BEGIN Information shown

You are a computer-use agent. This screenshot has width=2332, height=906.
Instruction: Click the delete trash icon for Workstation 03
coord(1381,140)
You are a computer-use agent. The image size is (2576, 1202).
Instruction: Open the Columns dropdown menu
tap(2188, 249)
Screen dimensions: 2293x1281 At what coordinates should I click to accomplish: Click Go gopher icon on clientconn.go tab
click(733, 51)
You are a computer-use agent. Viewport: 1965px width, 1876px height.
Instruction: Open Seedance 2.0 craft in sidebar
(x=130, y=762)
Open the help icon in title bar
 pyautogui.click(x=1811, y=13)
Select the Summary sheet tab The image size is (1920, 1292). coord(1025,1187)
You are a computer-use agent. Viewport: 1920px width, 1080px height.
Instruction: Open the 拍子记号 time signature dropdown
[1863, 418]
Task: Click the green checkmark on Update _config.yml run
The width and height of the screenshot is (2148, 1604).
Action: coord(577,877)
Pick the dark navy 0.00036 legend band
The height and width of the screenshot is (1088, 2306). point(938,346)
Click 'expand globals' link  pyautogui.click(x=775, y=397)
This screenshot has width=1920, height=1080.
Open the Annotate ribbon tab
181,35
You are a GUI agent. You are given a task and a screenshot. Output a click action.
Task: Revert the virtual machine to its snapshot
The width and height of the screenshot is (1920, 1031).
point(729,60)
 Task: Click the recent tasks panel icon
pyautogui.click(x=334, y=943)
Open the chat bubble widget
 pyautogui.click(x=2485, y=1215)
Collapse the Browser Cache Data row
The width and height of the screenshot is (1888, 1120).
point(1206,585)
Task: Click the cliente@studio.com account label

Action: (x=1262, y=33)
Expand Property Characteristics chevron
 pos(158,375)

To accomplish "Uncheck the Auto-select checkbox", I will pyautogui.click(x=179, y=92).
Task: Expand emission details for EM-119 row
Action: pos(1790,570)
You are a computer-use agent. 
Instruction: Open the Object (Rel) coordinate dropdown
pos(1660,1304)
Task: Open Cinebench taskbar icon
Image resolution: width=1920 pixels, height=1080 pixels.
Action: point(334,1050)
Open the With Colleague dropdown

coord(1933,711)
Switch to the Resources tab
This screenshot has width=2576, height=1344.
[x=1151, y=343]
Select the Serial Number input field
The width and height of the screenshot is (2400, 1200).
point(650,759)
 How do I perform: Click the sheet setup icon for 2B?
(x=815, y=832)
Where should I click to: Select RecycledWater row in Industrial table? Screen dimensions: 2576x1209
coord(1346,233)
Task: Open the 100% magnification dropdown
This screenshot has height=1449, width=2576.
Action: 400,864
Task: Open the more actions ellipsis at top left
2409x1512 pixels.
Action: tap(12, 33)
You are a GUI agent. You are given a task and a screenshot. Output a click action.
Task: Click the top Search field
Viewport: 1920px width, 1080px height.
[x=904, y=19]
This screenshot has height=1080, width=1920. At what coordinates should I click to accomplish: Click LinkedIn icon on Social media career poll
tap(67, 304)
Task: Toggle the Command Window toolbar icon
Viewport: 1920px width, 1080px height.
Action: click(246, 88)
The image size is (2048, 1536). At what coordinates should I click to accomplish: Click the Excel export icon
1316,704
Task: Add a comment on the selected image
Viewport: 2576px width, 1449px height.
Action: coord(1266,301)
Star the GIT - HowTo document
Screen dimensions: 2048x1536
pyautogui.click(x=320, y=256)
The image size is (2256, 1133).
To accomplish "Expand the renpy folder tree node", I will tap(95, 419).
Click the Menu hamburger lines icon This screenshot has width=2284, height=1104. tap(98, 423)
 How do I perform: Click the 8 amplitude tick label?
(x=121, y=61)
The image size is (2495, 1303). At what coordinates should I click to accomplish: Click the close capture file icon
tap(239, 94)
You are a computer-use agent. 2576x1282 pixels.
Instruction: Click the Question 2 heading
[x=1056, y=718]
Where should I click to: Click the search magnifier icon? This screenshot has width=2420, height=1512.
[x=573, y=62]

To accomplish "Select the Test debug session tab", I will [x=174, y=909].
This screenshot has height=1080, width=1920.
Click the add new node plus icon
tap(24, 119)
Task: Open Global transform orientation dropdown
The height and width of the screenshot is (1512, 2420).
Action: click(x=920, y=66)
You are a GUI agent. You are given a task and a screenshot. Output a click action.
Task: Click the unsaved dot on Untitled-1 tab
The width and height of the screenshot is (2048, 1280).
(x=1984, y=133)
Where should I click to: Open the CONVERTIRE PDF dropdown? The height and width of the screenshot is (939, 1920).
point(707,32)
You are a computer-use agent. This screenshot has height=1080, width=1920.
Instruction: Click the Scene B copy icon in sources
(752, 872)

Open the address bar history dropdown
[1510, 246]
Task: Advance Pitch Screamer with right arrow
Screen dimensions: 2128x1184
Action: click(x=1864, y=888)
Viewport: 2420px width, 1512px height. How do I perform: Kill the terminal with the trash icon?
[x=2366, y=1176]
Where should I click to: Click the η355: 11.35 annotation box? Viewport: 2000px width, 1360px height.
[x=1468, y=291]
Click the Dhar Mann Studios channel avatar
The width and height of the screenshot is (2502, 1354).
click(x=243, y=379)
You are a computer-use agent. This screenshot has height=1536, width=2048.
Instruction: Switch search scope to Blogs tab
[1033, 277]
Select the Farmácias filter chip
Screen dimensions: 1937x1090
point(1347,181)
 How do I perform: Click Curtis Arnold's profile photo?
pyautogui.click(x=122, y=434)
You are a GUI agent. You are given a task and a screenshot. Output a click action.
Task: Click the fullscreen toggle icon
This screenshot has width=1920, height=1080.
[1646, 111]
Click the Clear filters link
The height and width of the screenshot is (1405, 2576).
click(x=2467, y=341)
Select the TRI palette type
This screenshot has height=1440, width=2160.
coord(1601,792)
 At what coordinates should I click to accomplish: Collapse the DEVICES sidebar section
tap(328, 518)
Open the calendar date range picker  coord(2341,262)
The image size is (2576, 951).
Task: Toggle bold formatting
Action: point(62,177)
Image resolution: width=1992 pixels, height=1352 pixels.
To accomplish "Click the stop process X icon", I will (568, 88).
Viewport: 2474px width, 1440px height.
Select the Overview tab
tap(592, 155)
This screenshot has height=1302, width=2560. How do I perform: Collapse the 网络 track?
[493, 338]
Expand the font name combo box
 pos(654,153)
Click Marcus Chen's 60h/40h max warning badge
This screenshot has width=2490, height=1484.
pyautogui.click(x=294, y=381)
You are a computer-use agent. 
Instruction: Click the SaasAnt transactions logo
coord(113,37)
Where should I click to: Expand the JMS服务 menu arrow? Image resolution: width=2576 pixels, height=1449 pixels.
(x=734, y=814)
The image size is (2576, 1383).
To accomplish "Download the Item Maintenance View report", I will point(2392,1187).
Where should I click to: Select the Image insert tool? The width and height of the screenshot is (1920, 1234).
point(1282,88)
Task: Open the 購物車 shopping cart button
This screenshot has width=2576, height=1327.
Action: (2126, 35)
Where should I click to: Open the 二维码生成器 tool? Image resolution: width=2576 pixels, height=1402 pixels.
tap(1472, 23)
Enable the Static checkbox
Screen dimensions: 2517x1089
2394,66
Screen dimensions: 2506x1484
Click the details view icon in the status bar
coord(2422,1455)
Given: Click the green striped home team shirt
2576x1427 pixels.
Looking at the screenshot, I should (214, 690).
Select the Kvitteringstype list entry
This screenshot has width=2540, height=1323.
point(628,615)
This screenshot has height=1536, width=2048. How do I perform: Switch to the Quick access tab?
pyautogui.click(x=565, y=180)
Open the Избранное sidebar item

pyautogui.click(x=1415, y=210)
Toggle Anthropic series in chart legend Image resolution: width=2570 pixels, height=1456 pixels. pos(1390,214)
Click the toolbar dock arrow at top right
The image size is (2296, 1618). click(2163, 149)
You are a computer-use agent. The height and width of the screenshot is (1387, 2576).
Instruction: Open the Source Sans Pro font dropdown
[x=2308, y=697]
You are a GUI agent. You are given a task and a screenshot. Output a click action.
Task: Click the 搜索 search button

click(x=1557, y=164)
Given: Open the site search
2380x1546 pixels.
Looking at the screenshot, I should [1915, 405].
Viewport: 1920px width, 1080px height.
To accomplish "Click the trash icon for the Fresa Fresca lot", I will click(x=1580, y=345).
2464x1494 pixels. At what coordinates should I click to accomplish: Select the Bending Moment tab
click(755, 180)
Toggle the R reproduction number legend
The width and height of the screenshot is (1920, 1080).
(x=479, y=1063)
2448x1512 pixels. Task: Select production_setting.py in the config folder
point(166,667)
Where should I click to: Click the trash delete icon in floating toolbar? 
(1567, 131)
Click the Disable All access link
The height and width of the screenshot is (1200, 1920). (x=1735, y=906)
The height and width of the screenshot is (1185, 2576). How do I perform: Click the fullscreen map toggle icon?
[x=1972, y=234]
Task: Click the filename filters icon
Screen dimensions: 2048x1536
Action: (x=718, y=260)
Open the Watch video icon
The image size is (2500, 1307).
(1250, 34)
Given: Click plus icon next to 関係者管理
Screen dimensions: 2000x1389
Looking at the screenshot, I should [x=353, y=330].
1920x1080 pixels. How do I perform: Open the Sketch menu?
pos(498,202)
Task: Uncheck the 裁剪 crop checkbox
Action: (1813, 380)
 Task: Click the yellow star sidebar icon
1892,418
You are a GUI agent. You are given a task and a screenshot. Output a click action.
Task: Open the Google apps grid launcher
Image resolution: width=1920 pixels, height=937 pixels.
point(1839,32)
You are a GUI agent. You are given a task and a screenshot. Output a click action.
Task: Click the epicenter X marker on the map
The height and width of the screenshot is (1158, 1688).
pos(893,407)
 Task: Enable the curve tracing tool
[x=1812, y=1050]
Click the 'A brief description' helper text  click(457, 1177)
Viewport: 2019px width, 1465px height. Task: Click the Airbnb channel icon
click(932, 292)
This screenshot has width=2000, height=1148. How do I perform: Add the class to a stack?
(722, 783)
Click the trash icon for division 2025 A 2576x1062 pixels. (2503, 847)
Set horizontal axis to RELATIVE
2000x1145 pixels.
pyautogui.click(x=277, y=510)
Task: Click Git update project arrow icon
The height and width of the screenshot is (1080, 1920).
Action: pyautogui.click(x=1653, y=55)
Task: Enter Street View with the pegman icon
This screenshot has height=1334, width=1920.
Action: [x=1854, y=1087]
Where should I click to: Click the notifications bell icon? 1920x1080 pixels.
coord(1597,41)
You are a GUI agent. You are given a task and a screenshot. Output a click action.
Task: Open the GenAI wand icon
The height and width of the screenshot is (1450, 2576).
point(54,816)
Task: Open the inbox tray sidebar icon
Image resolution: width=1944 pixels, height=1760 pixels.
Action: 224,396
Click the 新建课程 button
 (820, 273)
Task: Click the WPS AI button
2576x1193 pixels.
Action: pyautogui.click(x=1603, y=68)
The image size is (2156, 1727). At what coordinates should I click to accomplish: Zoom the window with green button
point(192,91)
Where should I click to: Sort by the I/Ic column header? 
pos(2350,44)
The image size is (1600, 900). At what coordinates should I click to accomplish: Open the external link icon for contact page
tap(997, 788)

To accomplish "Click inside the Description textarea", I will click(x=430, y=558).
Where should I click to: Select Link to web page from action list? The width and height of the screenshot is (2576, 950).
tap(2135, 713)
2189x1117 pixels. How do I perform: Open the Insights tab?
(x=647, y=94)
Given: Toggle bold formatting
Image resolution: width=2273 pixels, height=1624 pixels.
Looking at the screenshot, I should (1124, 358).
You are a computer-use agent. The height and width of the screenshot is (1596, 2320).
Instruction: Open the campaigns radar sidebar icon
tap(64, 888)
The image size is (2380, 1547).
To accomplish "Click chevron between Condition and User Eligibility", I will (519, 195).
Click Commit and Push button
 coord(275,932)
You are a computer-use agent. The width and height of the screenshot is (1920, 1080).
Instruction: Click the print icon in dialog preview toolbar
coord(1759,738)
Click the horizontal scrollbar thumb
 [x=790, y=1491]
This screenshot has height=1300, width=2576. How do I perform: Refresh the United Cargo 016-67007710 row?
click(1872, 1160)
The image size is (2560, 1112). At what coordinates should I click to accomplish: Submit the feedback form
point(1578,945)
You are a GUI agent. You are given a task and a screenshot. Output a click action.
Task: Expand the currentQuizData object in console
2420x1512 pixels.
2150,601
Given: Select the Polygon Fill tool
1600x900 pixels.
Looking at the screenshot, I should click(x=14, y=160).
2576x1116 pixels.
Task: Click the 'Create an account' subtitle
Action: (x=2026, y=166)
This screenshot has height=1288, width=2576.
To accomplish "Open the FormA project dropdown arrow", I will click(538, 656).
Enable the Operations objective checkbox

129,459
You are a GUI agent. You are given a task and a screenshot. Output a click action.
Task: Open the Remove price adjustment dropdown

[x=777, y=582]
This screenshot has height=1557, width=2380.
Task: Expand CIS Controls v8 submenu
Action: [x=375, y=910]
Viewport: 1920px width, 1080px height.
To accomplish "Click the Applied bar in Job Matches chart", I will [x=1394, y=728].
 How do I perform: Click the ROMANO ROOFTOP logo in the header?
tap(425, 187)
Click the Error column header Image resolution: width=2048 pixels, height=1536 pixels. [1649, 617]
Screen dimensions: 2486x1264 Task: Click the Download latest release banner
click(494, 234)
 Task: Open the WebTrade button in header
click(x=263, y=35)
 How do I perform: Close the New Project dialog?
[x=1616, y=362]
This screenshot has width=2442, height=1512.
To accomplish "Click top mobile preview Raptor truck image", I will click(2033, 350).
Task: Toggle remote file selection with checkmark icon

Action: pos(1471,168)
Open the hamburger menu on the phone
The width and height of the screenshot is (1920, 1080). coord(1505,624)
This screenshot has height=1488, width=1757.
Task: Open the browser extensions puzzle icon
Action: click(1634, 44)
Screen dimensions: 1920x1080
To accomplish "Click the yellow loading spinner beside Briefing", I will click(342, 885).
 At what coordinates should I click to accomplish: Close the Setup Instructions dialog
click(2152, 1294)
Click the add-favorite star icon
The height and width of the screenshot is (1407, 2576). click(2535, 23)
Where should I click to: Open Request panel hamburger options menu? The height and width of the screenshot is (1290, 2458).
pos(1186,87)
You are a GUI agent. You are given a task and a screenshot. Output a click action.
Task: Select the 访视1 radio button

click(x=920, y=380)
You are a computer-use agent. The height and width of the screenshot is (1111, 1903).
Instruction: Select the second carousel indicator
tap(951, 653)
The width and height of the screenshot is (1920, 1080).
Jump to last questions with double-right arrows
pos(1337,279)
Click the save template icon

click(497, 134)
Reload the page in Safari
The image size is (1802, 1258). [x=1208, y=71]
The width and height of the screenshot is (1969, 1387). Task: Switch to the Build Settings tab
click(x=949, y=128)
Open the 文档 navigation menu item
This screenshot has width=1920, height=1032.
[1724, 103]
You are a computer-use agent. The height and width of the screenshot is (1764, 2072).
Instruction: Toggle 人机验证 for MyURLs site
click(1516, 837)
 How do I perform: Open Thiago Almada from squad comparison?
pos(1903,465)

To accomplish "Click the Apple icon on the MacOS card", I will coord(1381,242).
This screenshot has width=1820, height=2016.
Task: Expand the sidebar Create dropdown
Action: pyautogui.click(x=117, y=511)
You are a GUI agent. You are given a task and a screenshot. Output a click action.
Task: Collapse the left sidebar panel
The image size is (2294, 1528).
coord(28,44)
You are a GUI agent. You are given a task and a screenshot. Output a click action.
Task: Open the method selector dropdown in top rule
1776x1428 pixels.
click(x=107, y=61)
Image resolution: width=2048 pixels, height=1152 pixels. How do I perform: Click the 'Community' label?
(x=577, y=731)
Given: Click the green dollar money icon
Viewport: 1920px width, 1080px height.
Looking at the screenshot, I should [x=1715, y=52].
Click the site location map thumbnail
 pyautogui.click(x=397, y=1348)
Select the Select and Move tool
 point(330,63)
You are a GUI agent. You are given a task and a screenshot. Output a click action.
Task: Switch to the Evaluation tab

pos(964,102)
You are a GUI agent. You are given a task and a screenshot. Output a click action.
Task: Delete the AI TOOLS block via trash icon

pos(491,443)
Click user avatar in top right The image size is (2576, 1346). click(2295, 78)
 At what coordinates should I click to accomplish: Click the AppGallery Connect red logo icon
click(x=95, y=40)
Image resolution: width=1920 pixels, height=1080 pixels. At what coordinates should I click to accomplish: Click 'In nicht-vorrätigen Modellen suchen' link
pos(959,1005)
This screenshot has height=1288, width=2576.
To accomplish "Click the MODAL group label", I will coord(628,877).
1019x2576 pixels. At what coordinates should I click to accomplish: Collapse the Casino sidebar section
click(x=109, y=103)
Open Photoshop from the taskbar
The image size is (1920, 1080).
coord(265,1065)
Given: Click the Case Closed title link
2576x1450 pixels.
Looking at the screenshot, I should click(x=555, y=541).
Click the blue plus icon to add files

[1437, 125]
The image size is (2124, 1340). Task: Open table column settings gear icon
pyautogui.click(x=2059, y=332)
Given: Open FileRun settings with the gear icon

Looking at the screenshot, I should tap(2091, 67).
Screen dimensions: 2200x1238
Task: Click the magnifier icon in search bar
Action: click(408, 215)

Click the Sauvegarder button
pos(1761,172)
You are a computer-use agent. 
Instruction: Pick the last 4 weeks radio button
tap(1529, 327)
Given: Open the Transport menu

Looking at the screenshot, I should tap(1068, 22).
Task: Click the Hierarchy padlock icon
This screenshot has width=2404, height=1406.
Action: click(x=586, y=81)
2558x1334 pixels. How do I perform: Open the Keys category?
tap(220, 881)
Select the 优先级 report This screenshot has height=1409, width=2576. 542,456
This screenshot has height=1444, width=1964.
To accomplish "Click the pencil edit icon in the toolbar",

END Information shown

What to do: Both end lines included, restate word for word the lines above from the line with "Click the site location map thumbnail" to the line with "Click user avatar", and nothing else.

Output for this task:
Click the site location map thumbnail
 pyautogui.click(x=397, y=1348)
Select the Select and Move tool
 point(330,63)
You are a GUI agent. You are given a task and a screenshot. Output a click action.
Task: Switch to the Evaluation tab

pos(964,102)
You are a GUI agent. You are given a task and a screenshot. Output a click action.
Task: Delete the AI TOOLS block via trash icon

pos(491,443)
Click user avatar in top right The image size is (2576, 1346). click(2295, 78)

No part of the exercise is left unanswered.